In fact, VTF was crowned the third-place winner in the SelectUSA Tech Regional Pitching Session, beating 300 global startups chosen for the summit.
Startups that were part of 2023 SelectUSA were handpicked by the US Department of Commerce’s International Trade Administration. Having pitched to global investors, VTF, Qmed Asia, and ALPS have proudly showcased the potential of Malaysian startups to the world.
Backed by The SEA Capital, Revenue Monster is a platform empowering businesses with digital payment solutions and ecommerce management tools.
Pod’s solution is a personal finance management platform helping B40 Malaysians get better access to financing by building their credit trails, saving money for specific goals, and more.
Having joined the expedition, Pod is now backed by The Hive SEA, a co-creation seed-stage venture fund in Malaysia, with its HQ based in Palo Alto, California.
Over in the sustainability sector, there’s Entomal Biotech (Entomal) which uses black soldier flies (BSF) as a sustainable treatment option for waste management.
For travel solutions, BOXCUBE, a Traveloka-like company, brings customers updates and prices on travelling packages for international experiences.
Finally, there was iMotorbike which enables users to buy and sell preowned motorcycles on a secure marketplace. The company is also backed by 500 Global.
What were their biggest takeaways?
On June 8, 2023, Vulcan Post attended Sidec’s Selangor Startup Day, where the startups that attended the Pitch Malaysia USA Series were celebrated.
Out of the nine participants, a few of them took the stage to share their key takeaways from their experiences of pitching their startups to US investors.
1. Start with why, and dare to be ambitious
Jason Low, founder and CEO of VTF, highlighted that his key takeaway came from watching how other international companies would always start their pitches with a very ambitious ‘why’.
“Overseas founders think they have the potential to change the world,” he reflected.
Illustrating his point, Jason shared that he had observed how a mushroom farming company boldly pitched their mission of reducing meat consumption among meat eaters.
Already positioning themselves globally, they shared with investors some examples of how their startup could solve world hunger and even climate change.
2. Plan your exit from the get-go
Additionally, Jason pointed out that international entrepreneurs always had an end goal in mind.
It’s not just in terms of how they plan to change the world, but also in their exit strategy, whether it’s going public, staying private, or joining larger corporations.
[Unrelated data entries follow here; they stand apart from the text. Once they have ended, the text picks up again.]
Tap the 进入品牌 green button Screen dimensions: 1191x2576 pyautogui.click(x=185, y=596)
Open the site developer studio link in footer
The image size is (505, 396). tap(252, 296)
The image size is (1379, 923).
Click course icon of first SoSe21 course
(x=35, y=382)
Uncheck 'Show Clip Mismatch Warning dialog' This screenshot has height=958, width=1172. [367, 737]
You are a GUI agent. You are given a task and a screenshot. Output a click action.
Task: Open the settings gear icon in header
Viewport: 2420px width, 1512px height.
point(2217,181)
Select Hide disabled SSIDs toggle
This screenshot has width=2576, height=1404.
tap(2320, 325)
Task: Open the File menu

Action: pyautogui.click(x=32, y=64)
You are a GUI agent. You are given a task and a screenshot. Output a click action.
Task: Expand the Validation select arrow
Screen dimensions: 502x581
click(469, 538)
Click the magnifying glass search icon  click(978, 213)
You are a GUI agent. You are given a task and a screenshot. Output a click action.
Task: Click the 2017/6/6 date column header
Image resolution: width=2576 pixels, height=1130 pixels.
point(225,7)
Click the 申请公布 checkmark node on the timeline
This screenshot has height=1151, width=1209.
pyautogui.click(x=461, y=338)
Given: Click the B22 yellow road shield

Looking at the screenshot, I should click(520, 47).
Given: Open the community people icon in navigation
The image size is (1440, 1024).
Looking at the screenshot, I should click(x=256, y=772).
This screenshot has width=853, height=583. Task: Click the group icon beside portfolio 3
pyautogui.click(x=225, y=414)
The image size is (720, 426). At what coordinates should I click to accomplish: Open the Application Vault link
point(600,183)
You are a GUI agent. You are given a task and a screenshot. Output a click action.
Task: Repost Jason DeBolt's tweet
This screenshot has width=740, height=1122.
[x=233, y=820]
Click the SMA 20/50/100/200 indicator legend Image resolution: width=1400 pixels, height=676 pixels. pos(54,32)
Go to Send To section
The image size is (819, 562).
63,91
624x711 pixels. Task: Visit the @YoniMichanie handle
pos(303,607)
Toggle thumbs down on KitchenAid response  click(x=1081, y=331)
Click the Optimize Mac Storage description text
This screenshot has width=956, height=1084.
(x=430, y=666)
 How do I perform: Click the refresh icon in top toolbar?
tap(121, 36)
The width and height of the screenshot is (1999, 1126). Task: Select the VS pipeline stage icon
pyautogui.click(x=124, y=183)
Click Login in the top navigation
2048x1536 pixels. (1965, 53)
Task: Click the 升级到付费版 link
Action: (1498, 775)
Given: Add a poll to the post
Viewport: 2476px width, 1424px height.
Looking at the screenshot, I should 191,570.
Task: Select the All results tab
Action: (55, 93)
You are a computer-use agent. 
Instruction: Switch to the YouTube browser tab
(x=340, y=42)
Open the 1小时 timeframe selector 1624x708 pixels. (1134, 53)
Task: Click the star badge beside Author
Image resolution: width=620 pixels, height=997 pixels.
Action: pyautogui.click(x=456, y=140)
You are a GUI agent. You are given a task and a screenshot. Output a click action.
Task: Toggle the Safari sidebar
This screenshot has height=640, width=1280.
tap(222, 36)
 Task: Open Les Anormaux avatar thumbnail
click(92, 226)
Nadia Ismadi, who founded Pod, seconded this and added, “The appetite from VCs has changed.”
“With limited resources available now, gone are the days where you could just pitch your ideas and acquire as many users as you can. If you can’t translate those users into real ROI for your business, the VCs are not interested in listening to that growth story anymore.”
3. Be open to active knowledge sharing
Nadia also highlighted that Silicon Valley’s startup culture is largely based on knowledge exchange.After participating in countless tours around American research centres and pitching events, she witnessed how every player involved was extremely open to throwing out ideas to be evaluated and challenged by one another.
ALPS’s Amanda was also impressed by the availability of government-funded research institutes, funding, and policy-related support that startups receive throughout their R&D from both VCs and government bodies in the US.
Sidec’s CEO, Yong Kai Ping, shared that Malaysia is actually home to a pool of highly competitive startups, but they tend to be overlooked by international investors.
Thus, the agency is set on hosting more overseas missions in the future, bringing local startups to destinations like the US, China, Indonesia, Dubai, Vietnam, and Bangkok to pursue growth opportunities.
For now though, Sidec is calling out to Malaysian startups to join their annual flagship Selangor Accelerator Programme (SAP). They’re looking for companies to join their sixth cohort that operates in the industries of AI, tech, and sustainability-related sectors.